Chen Chun-kai (陳君愷), a professor of history at Fujen Catholic University, said in an e-mail: “Although most Taiwanese truly think adoah is a humorous word, if most Western foreigners in Taiwan hate that word ... then that word is no doubt a bad word and should not be used anymore by our people.”

Chen added: “Confucius said: ‘Do not do unto others what you would not want others to do unto you.’ So if we Taiwanese don’t like to hear Mainlanders calling us taibazi, then Taiwanese should stop using that word adoah in reference to Westerners. There is no need to keep using the word adoah anymore, if those who hear the word don’t like it.”

“We Taiwanese are still crippled by a long history of linguistic and ethnic slurs, even now. We need to fight for our freedom and establish a new nation with justice. If we can achieve this, I believe that we will also learn more from people in other countries,” Chen said.


Another professor, Chi Chun-chieh (紀駿傑), who teaches in the Department of Indigenous Cultures at National Dong Hwa University, said by e-mail: “I must admit that I never thought that adoah was a bad or negative term, and I am sure that people here use it as merely a humorous word and not in any negative sense at all.”

“However, and this is important, this common usage does not mean that adoah is a good term, even though it is not used in a negative or pejorative way,” Chi said.

“The most important thing about language when it is used to refer to different national or ethnic or racial groups are the subjective feelings of people being addressed,” Chi said.

“In terms of the word adoah as it is used to speak about or address Westerners in Taiwan ... the shape of a person’s nose is not relevant compared to his or her more important personal characteristics,” he said.


Martin de Jonge, a Canadian who has lived in Taiwan for more than a dozen years, pointed out another way of looking at the issue.

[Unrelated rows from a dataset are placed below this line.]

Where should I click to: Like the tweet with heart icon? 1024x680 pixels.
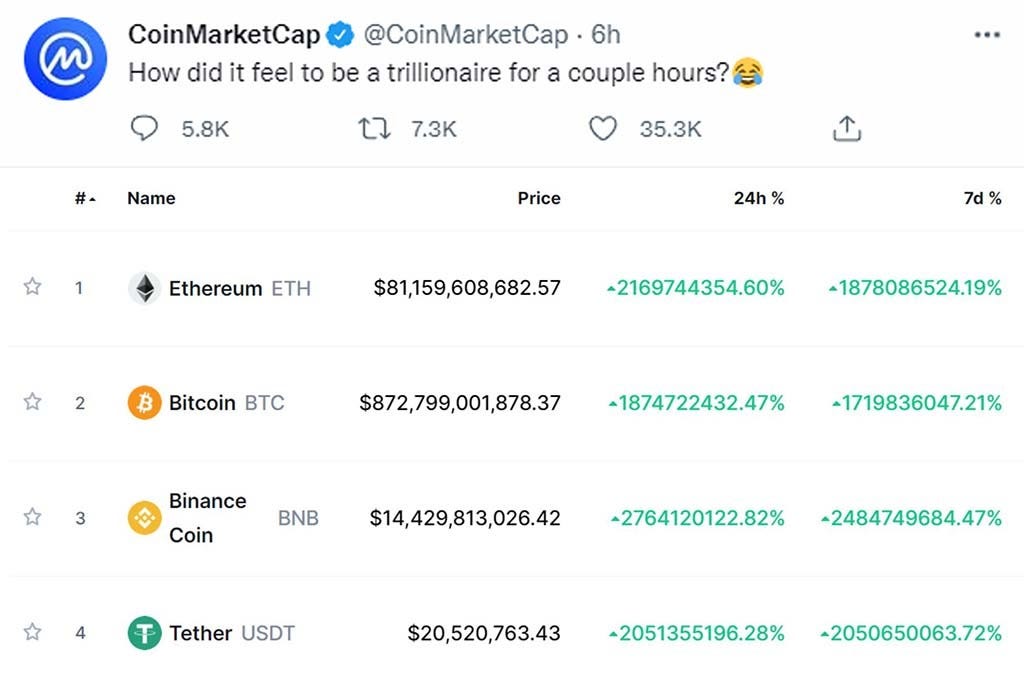pyautogui.click(x=603, y=129)
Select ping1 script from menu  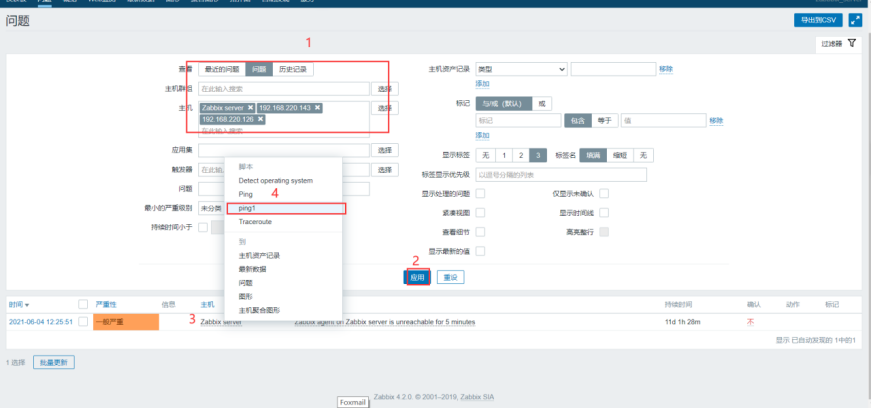[x=286, y=208]
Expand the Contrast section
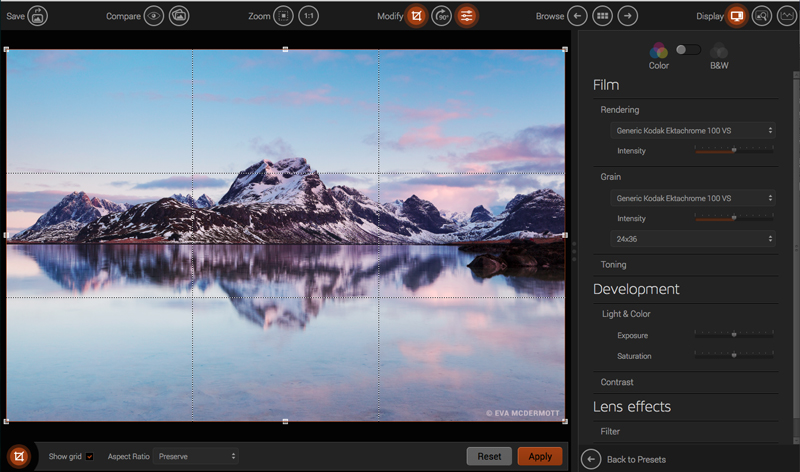 [x=617, y=382]

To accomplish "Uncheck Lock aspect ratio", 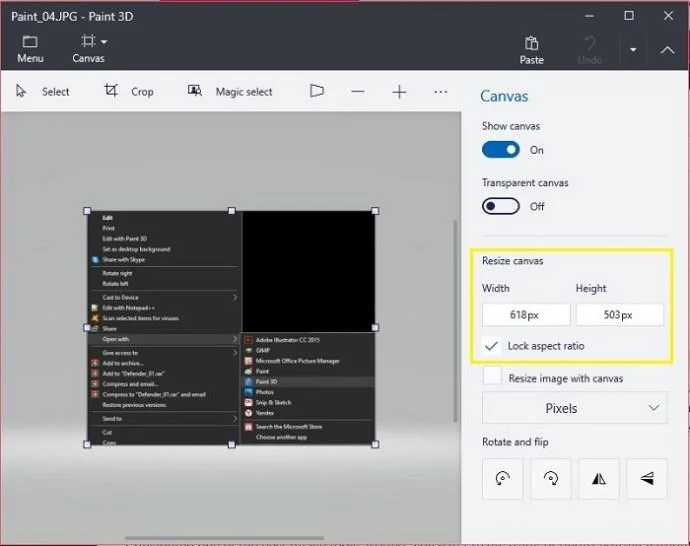I will 492,346.
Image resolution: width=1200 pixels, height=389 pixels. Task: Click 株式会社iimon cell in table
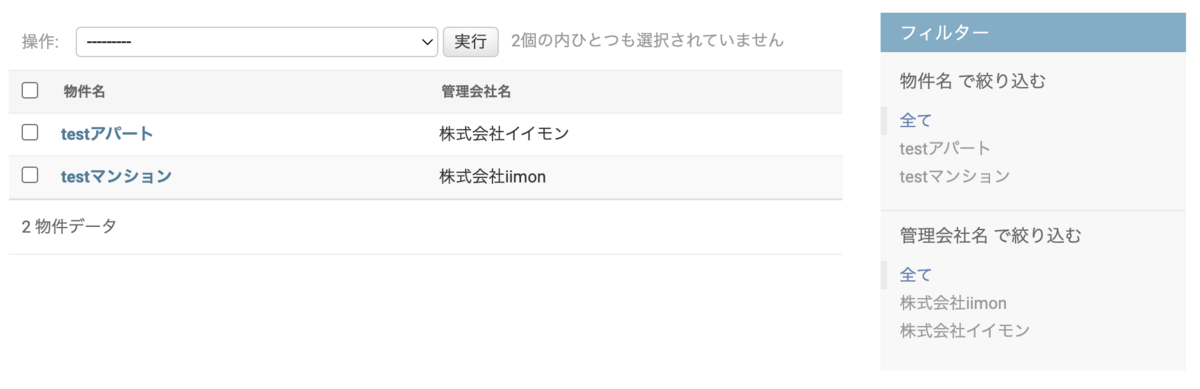coord(492,176)
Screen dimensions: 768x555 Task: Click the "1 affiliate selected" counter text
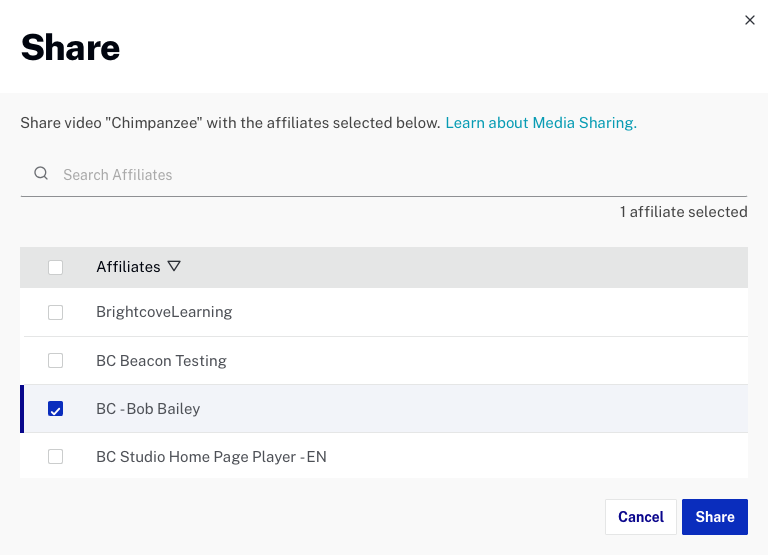(683, 212)
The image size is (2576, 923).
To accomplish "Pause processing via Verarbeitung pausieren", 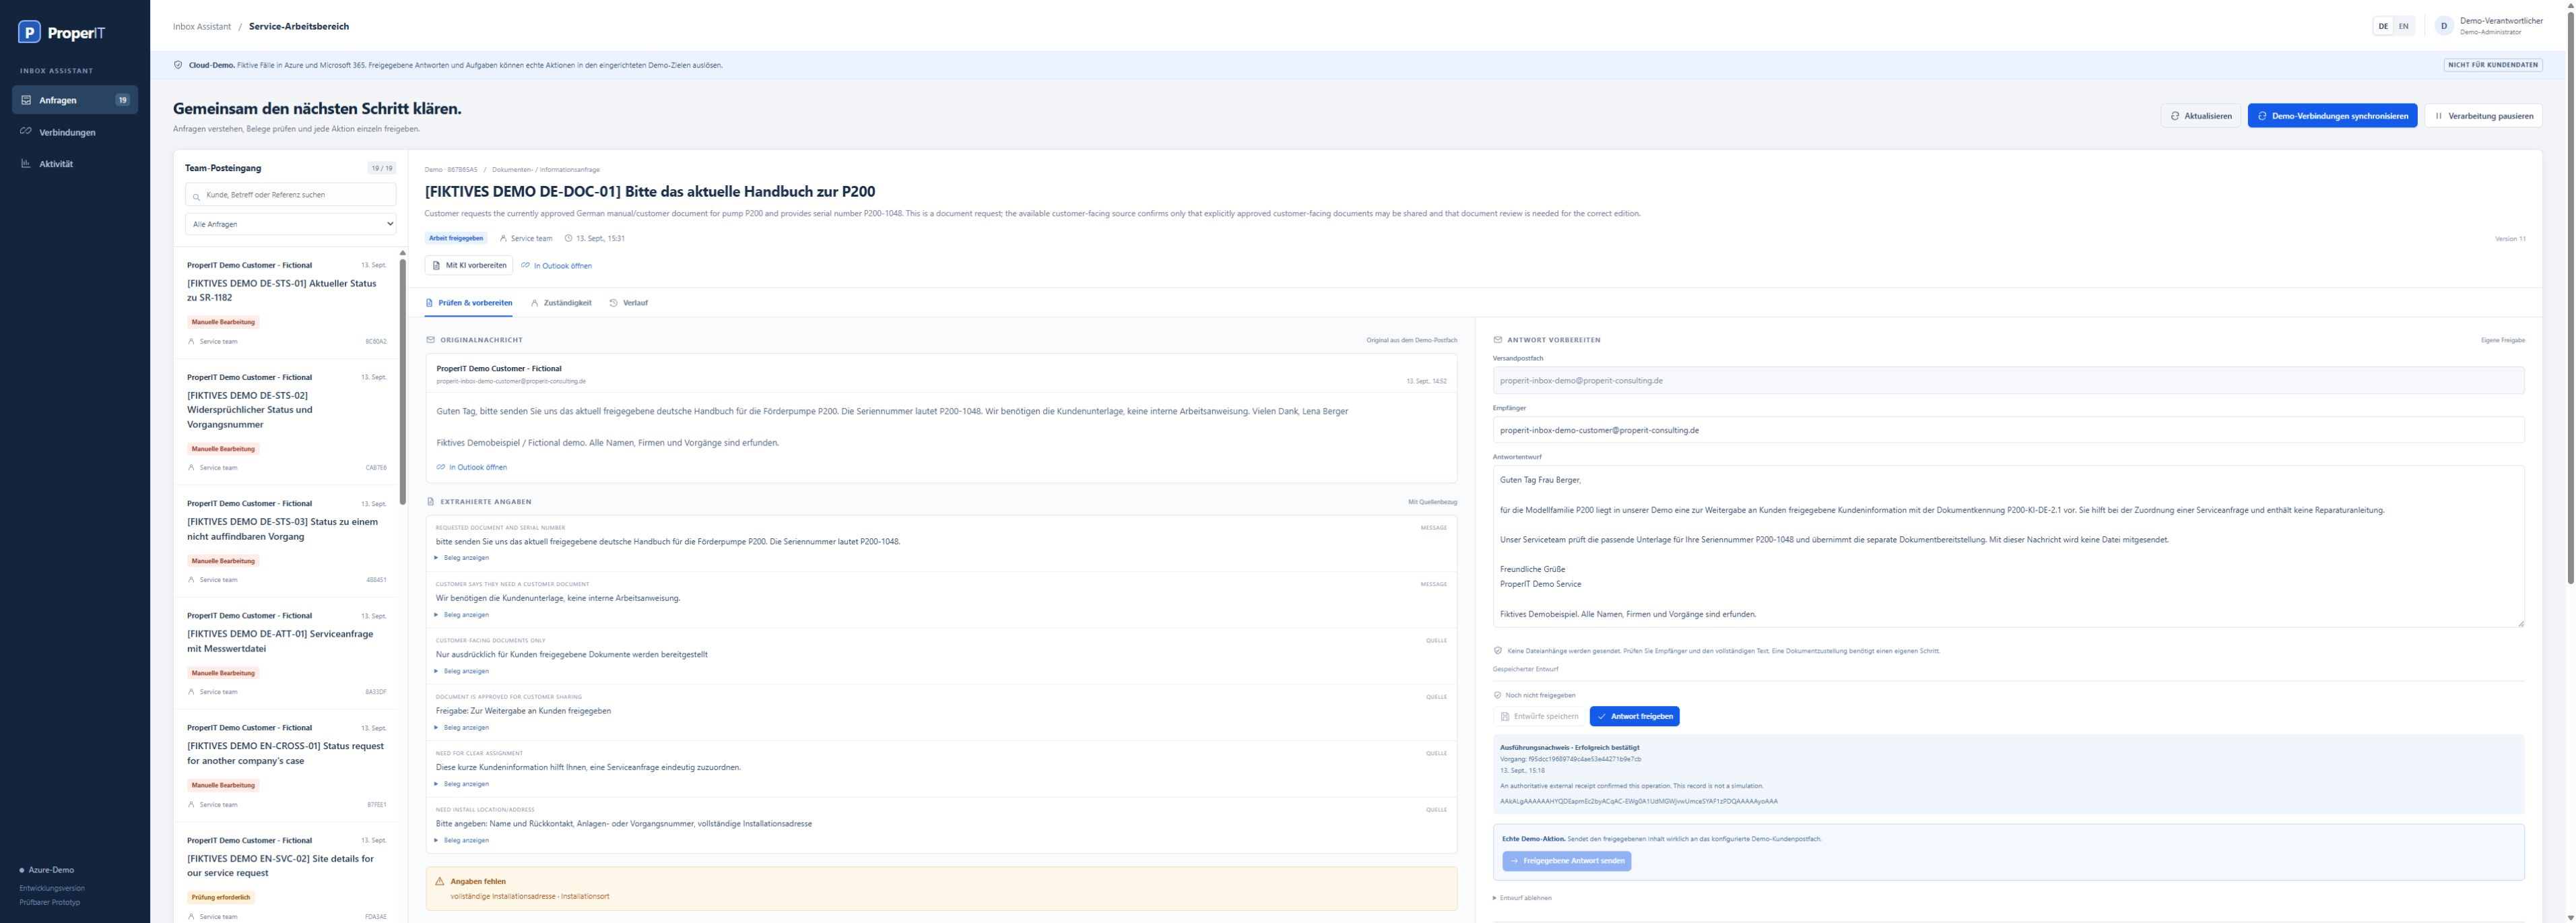I will 2483,116.
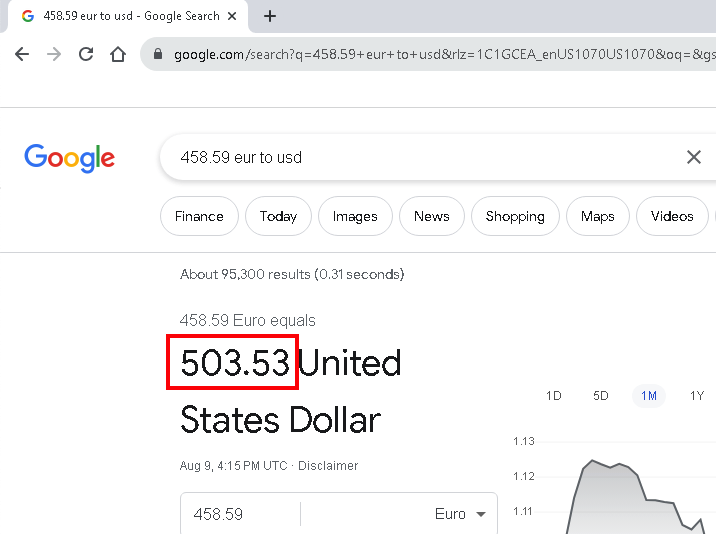
Task: Click the Google logo
Action: point(70,158)
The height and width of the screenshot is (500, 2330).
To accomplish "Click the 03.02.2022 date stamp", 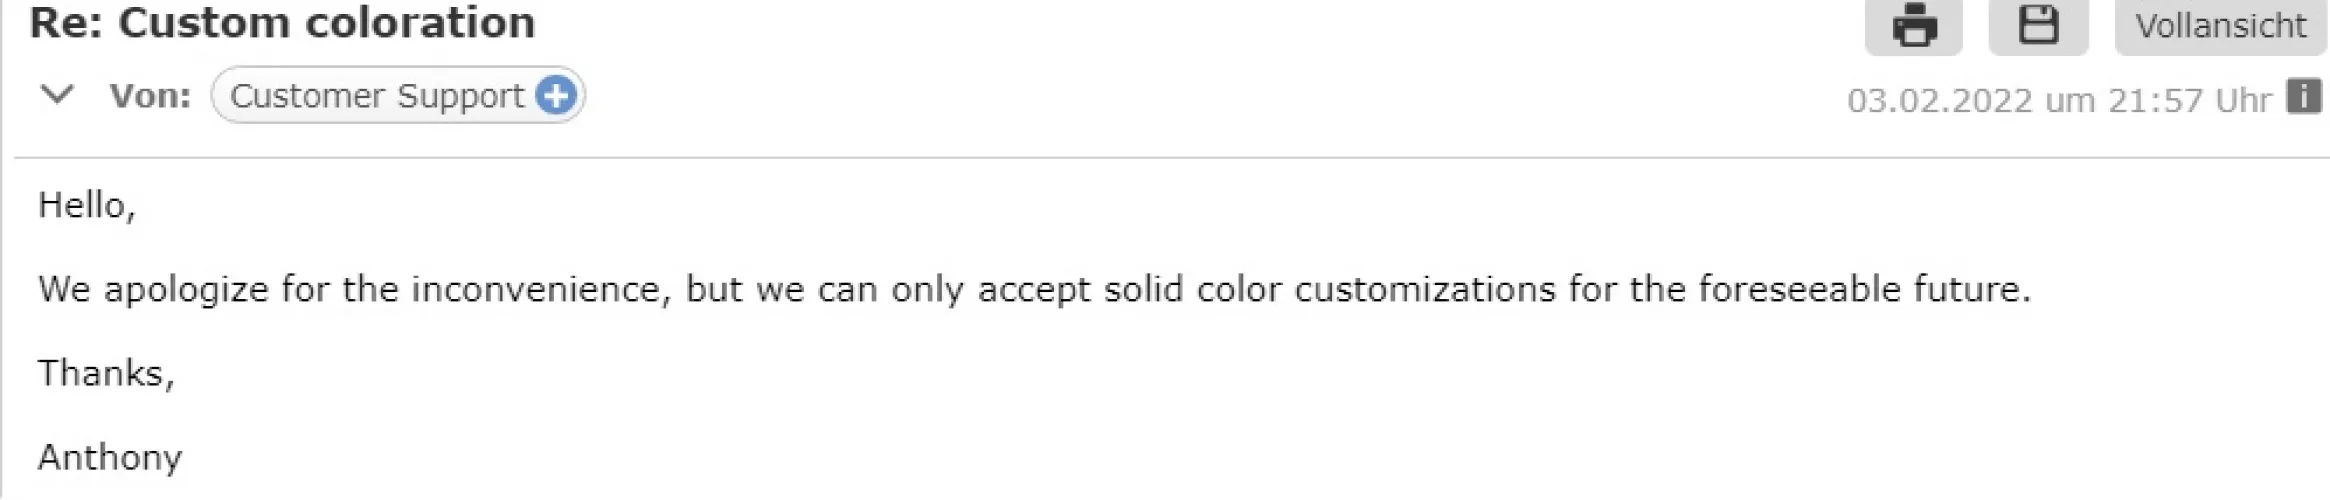I will click(x=1940, y=100).
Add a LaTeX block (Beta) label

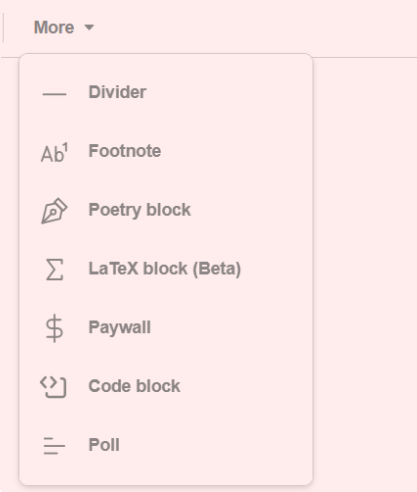coord(165,269)
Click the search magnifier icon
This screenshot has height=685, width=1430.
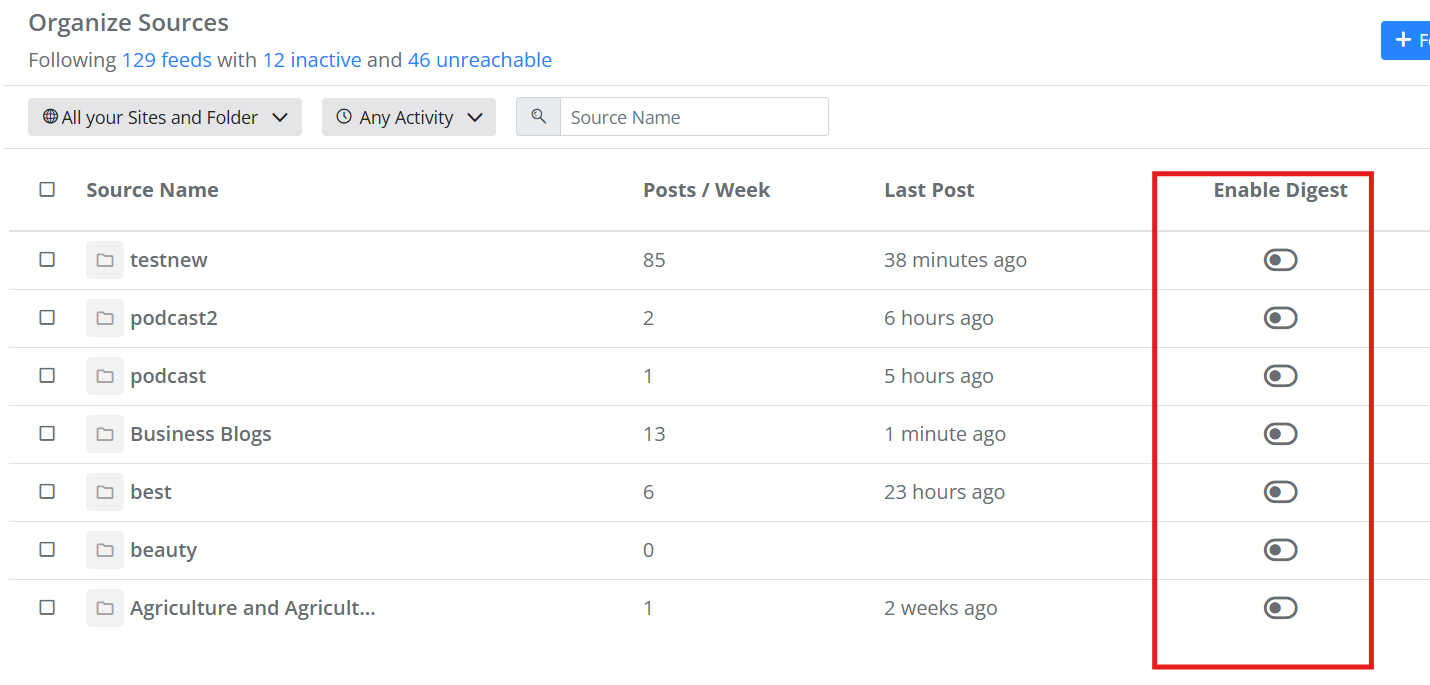(x=539, y=117)
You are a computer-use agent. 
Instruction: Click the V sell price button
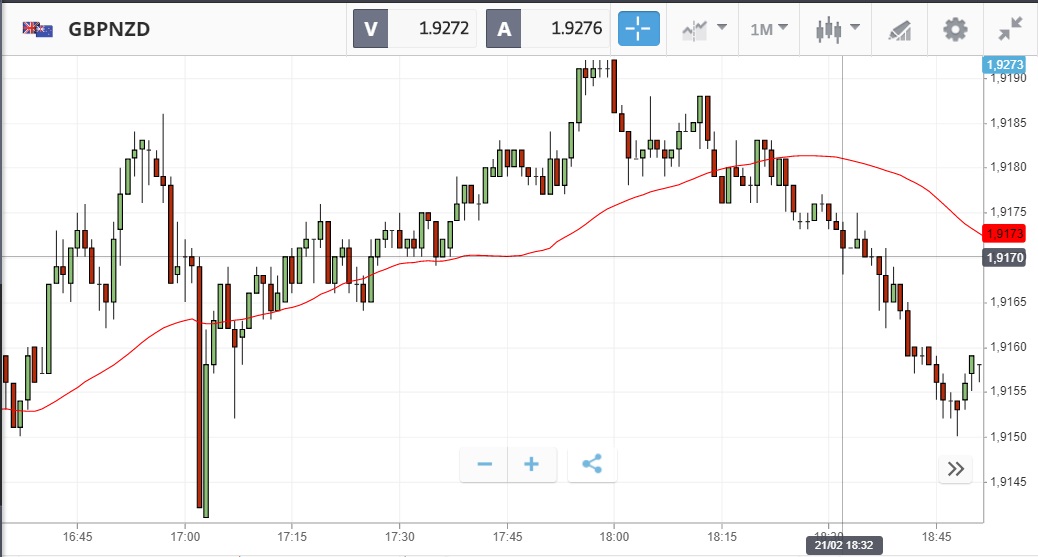[x=370, y=29]
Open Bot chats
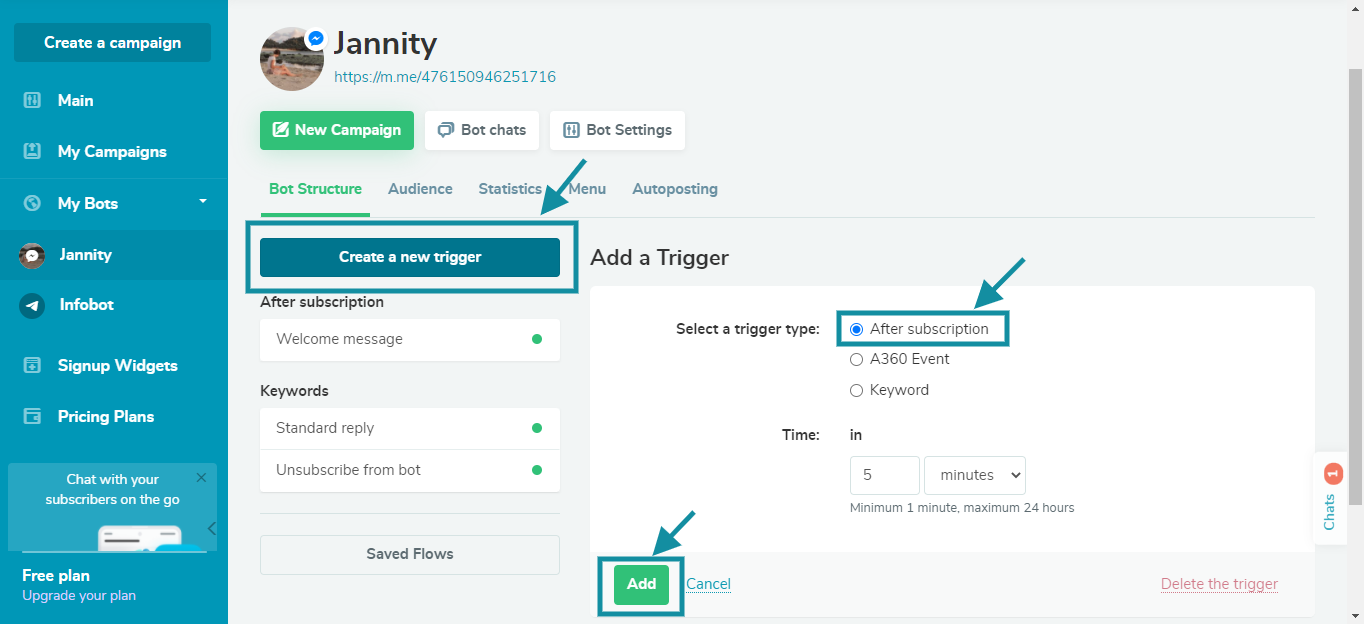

“As I come from a country where the government has a long history of crafting, launching, tracking, monitoring, refashioning and relaunching information campaigns designed to facilitate intercultural understanding by informing, sensitizing and enlightening its various cultural groups, I sometimes take it for granted that obvious social dysfunction here in Taiwan should iron itself out in due process and in due time time by the local [Chinese-language] media and through public statements from leaders,” Jonge said.

SENSITIVITY

Speaking from the perspective of someone who has lived abroad since 1992, Liu Yu-hsia (劉玉霞), the Taiwanese editor of the Taiwan Tribune in New Jersey, a newspaper for Taiwanese expatriates, said: “It’s been many years that I have not heard this term adoah. I used it when I was little. I agree with you. Adoah is a little insulting and insensitive from an American’s viewpoint. It is just like calling somebody ‘fat.’ However, when Taiwanese call a Westerner adoah, it is not meant to insult the person.”

“But the point is, if the person being addressed or spoken of doesn’t like the term, then it shouldn’t be used,” Liu added.

“Taiwanese people are not as sensitive as Westerners to some terms associated with a person’s body, such as weight or height or the eyes. Some Taiwanese also feel uncomfortable when they are called ‘fat’ or ‘short’ or ‘small eyes,’ but in general, Taiwanese are not so sensitive,” she said.

“The next time someone refers to you as an adoah, tell him or her, seriously, that you don’t like to be described in that way. I believe that person will not do it anymore,” she said.

When asked if Taiwanese expats in the US ever call their neighbors adoah, Liu replied: “We usually don’t, because there are so many adoah here. Sometimes we call them laowai, but we forget that the actual foreigners are us.”


The jury is still out on whether the word adoah serves a useful purpose today or not. The real judges will be the Taiwanese themselves.